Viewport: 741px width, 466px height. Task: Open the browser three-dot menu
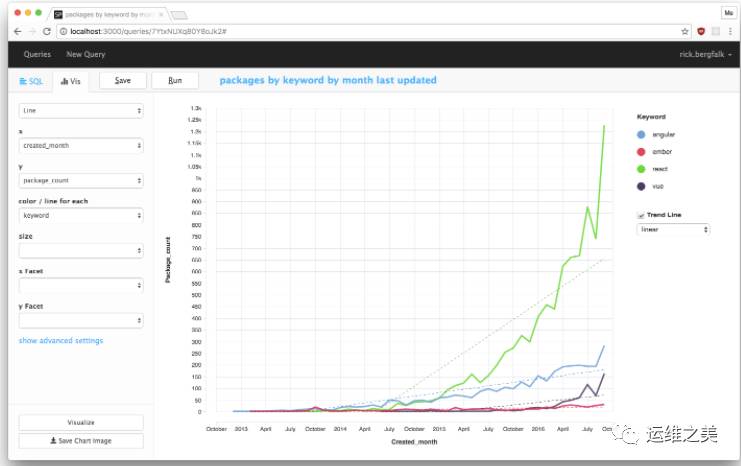[730, 31]
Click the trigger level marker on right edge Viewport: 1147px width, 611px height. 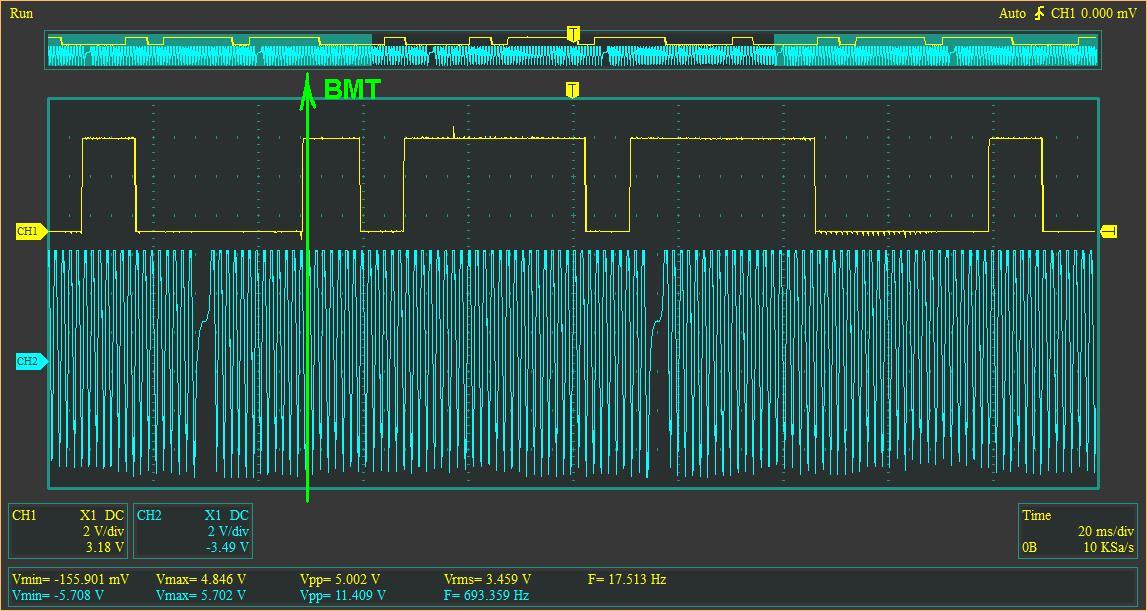pyautogui.click(x=1108, y=232)
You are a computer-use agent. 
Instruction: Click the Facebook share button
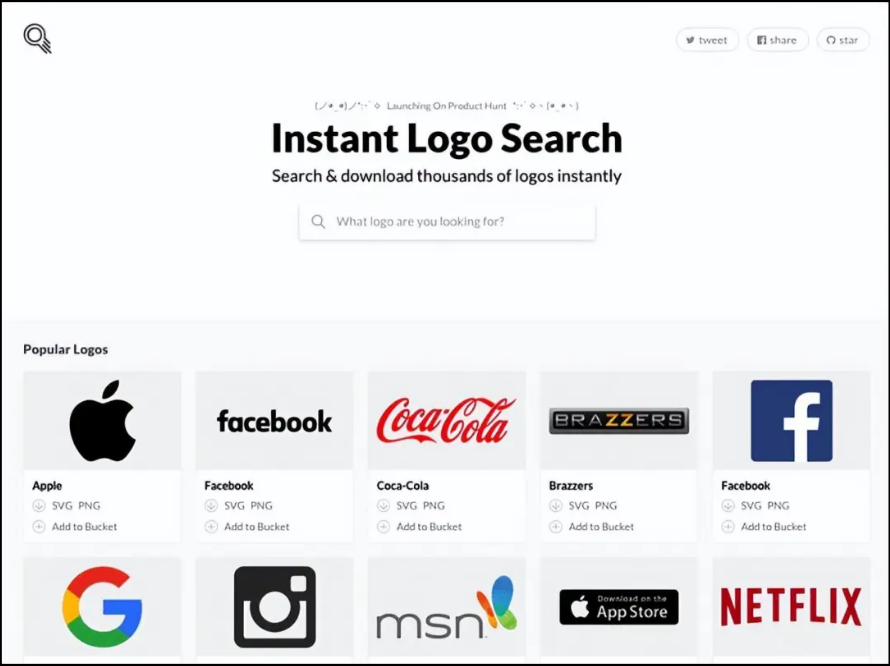(778, 40)
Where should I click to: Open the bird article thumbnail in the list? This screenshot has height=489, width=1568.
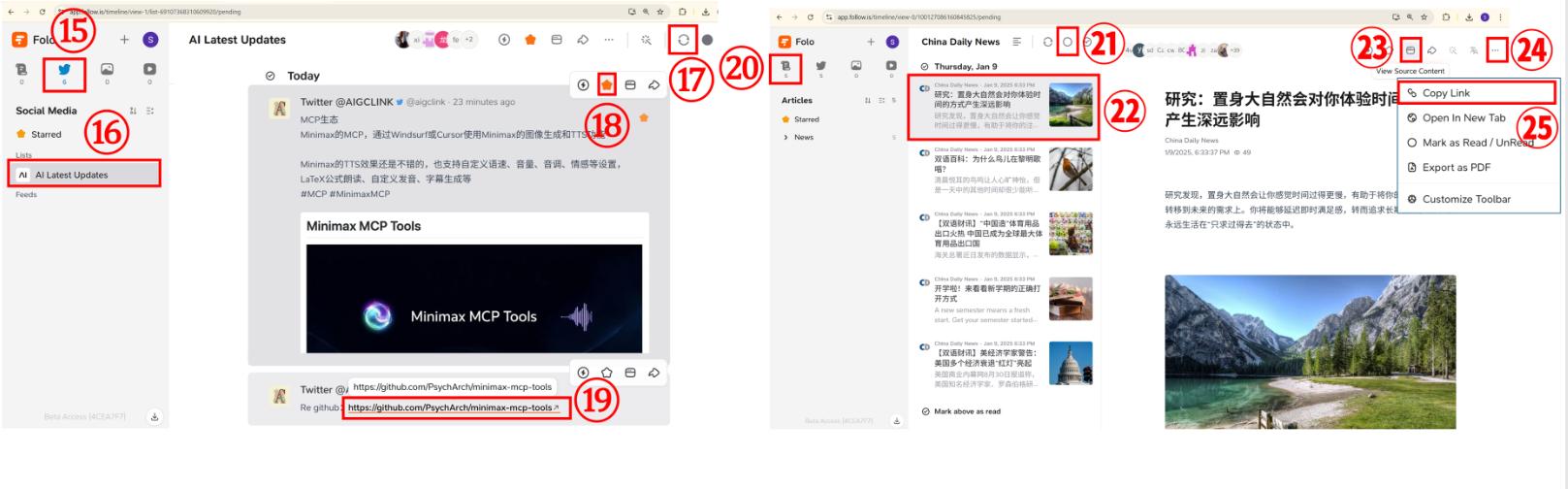pos(1071,170)
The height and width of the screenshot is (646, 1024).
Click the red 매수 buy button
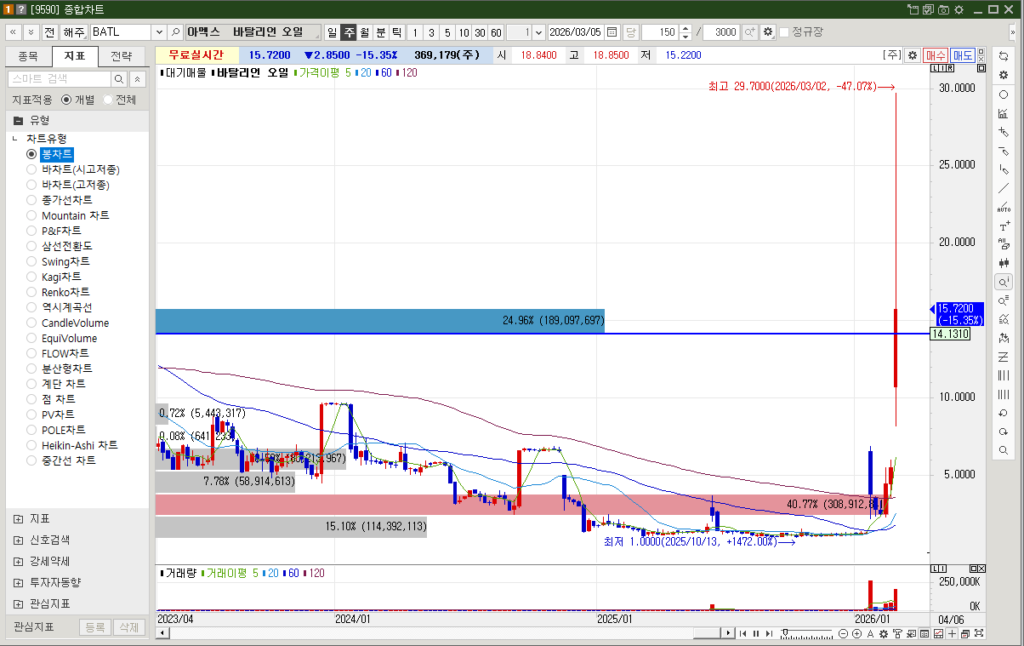(936, 56)
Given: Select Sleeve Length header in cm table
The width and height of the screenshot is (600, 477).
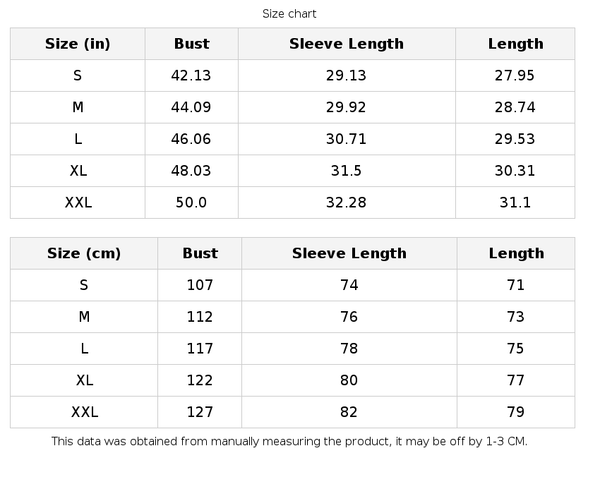Looking at the screenshot, I should 349,253.
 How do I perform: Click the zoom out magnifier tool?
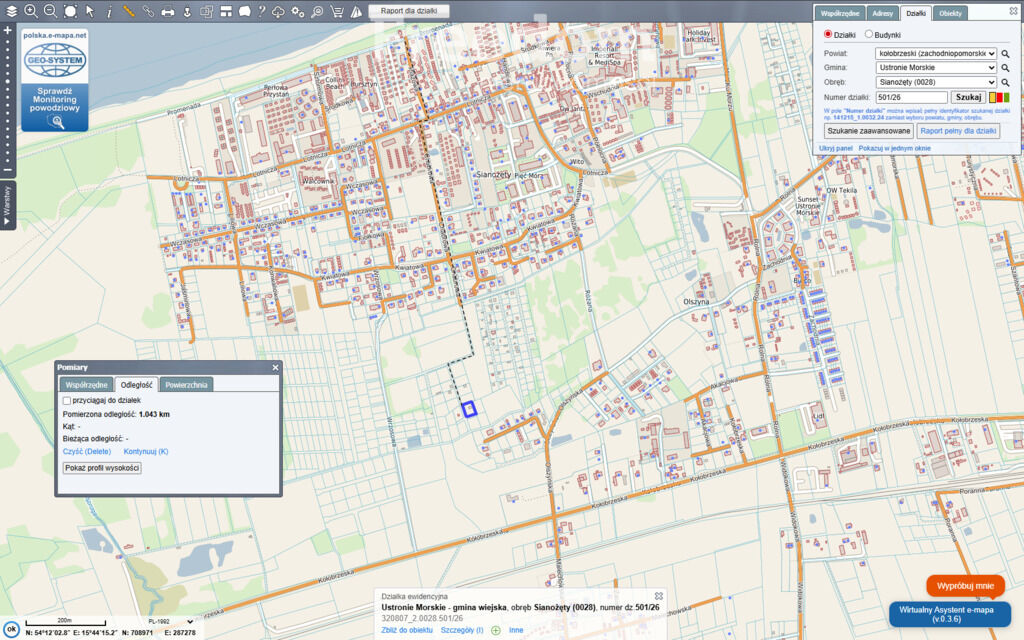50,11
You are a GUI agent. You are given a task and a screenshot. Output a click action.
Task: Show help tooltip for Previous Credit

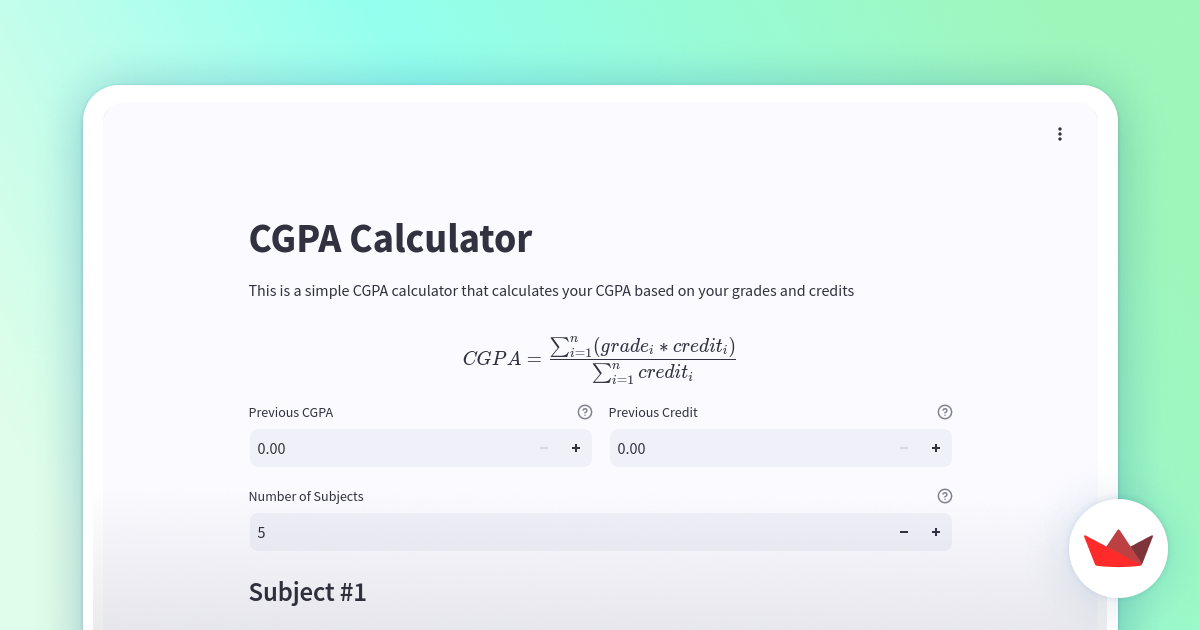click(945, 412)

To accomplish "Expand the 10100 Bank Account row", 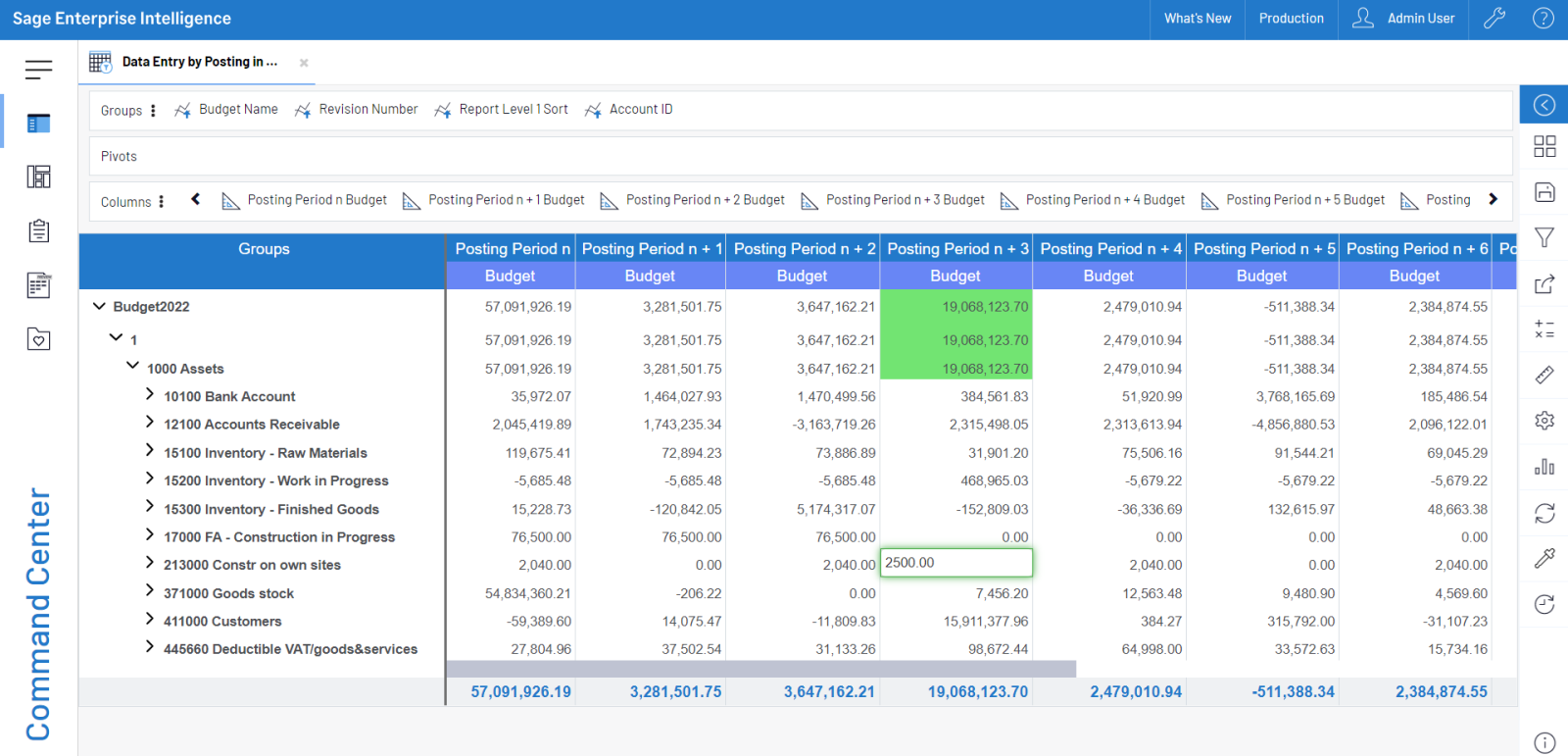I will click(x=150, y=394).
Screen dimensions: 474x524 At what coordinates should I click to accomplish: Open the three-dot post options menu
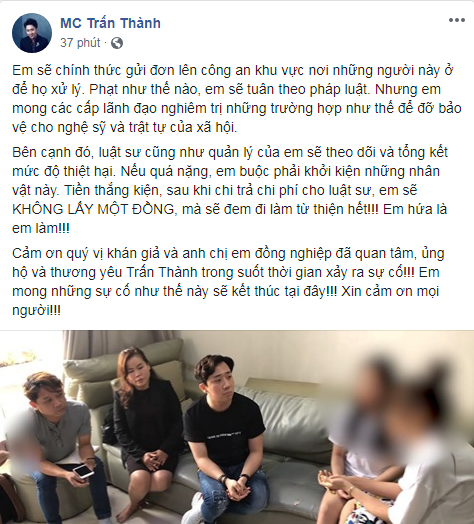457,20
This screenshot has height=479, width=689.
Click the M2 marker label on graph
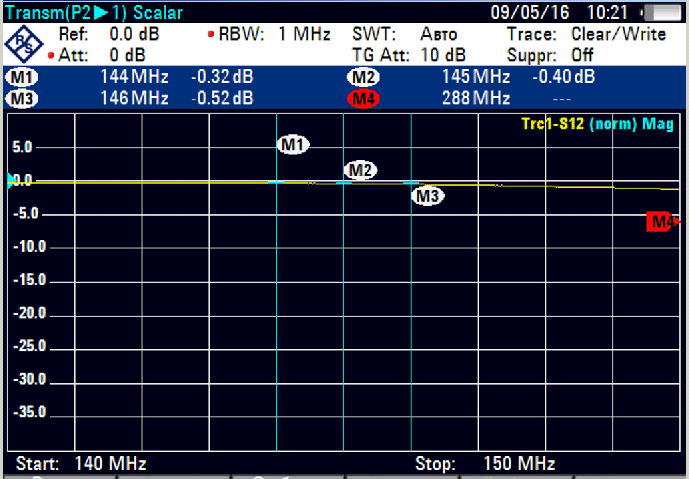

◆ ◆ ◆ ◆ ◆

WRITTEN PROBLEM: Please copy the entries above word for word, from the line with "Given: Select Sleeve" to the line with "click(945, 412)", including both of those lines. Leave the pictures out of your copy.

WRITTEN ANSWER:
Given: Select Sleeve Length header in cm table
The width and height of the screenshot is (600, 477).
Looking at the screenshot, I should 349,253.
 How do I perform: Click the zoom out magnifier tool?
50,11
You are a GUI agent. You are given a task and a screenshot. Output a click action.
Task: Show help tooltip for Previous Credit

click(945, 412)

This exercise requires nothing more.